# New low-end bike at LBS or used high-end bike at Craigslist?



## 13thcyclist (Jan 23, 2011)

Hi there. Since my mountain bike of one month got stolen last week, I am in the market for a new bike. I figured since I never really went off road much at all with the mountain bike, I decided I am looking for something different and want to try road bikes out. FYI, my budget is $600 max, height is around 5'11" to 6' and LBS sized me for a 56cm road bike fit.

I've been scouring Craigslist used bikes for a few days and came up with these:

Tommaso Velocita Dura Ace Road Bike - $600 (seems to be a KILLER deal, but size looks too small for me?)

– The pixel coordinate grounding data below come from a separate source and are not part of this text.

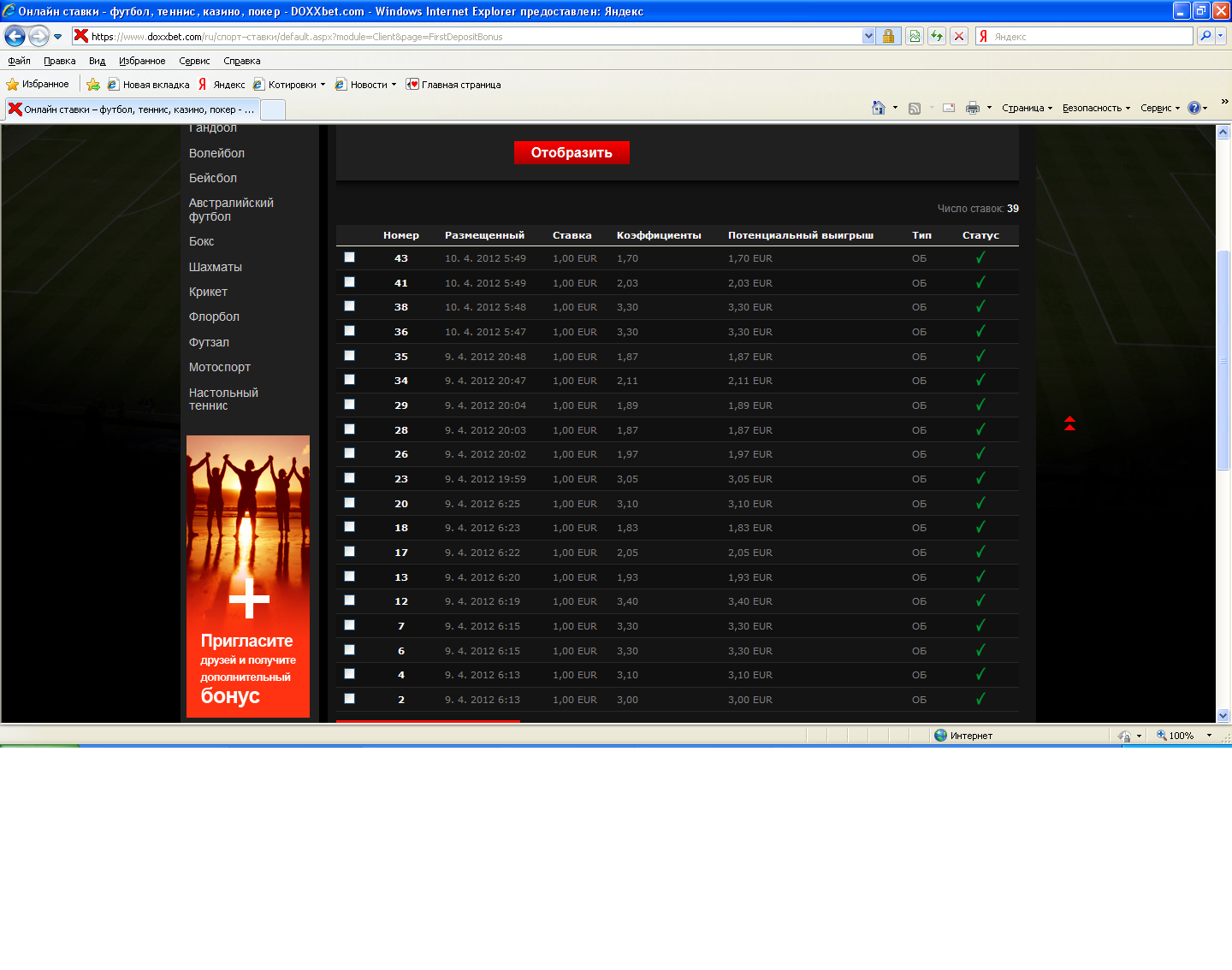Click the Home page house icon
Viewport: 1232px width, 970px height.
tap(878, 108)
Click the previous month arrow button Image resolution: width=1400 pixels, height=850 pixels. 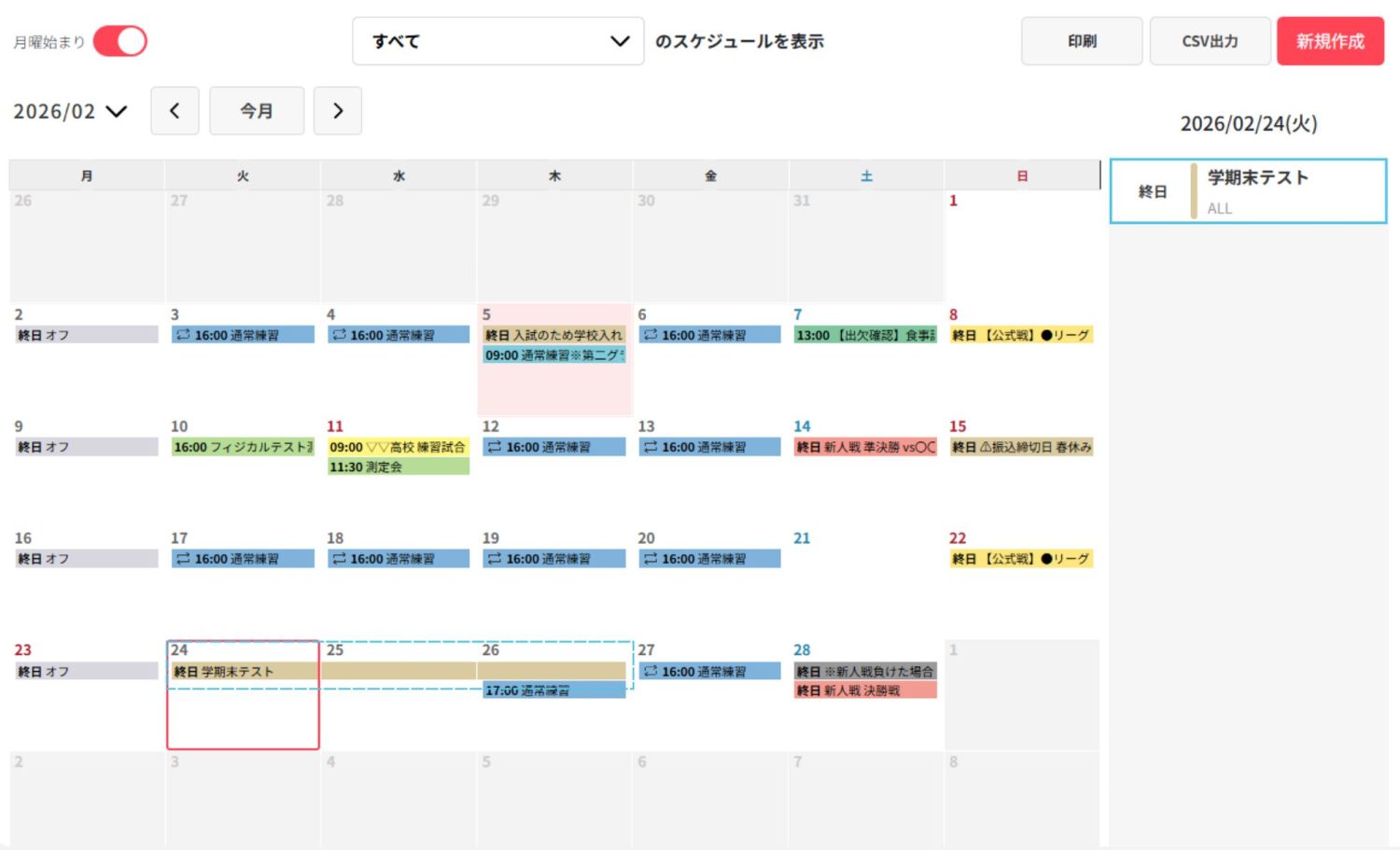[175, 111]
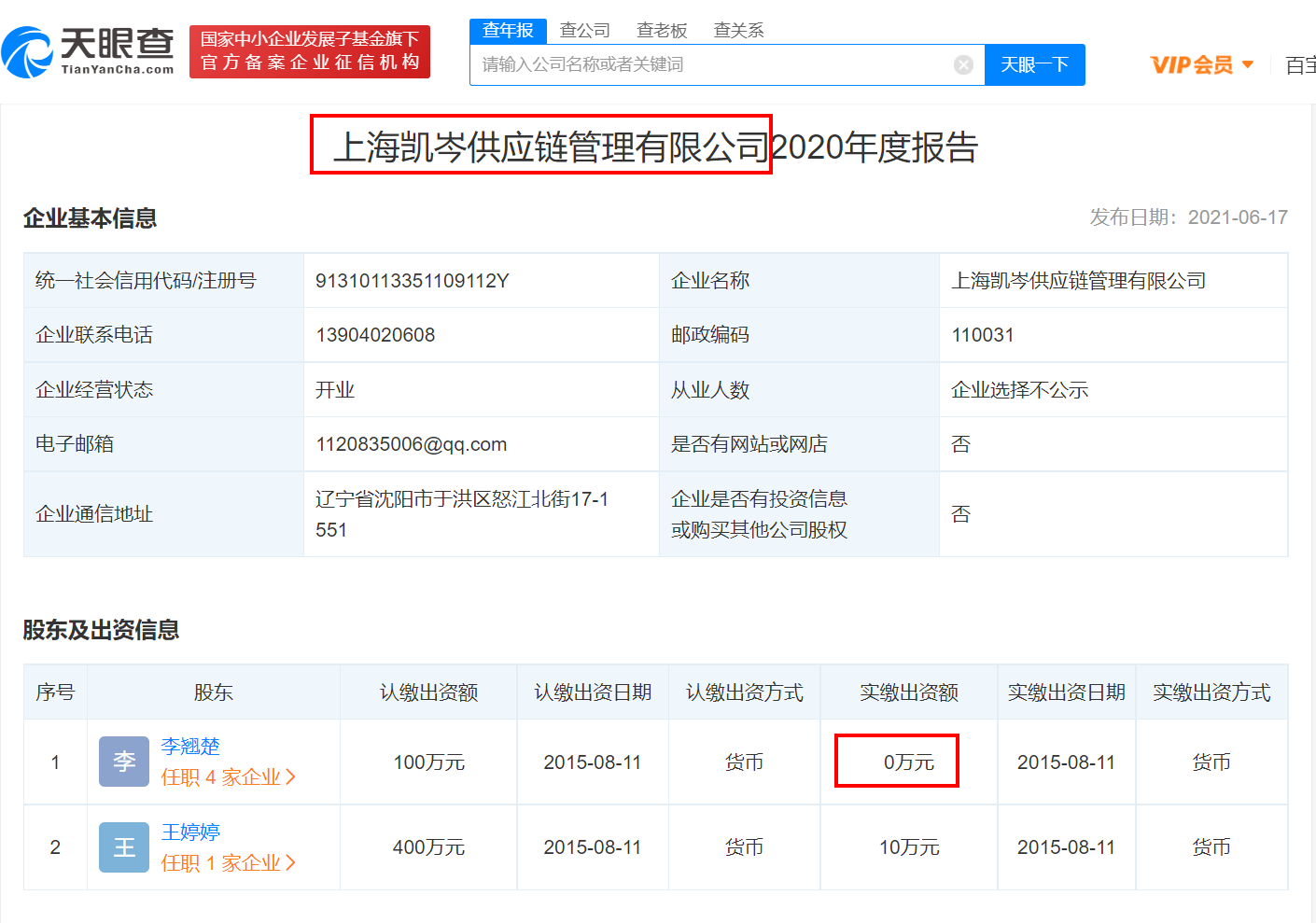
Task: Select the 查老板 tab
Action: 662,31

56 cm Cannondale Road Bike - $500

Cannondale Road Bike - $450

Bianchi road bike - great condition - $300

There was also a 2004 Bianchi Eros with stock parts and in good condition listed for $320, but it got taken down. However, I have the seller's contact info after brief email correspondence and will check later to see if it's still available. It looks similar to this bike Bikepedia link: http://bikepedia.com/QuickBike/BikeSpecs.aspx?Year=2004&Brand=Bianchi&Model=Eros&Type=bike


The other option is the new @ LBS route, which puts me right up to my budget limit and severely limits my options to really-bottom-end road bikes. The closest LBS to me recommended this model for $650:

2011 Jamis Ventura Sport

This is the absolute highest I am willing to go, but buying at this LBS also means free tune-ups, maintenance, etc services tossed in as well, which could possibly be a better deal than bringing in a used bike and having to pay to get those services over the long run.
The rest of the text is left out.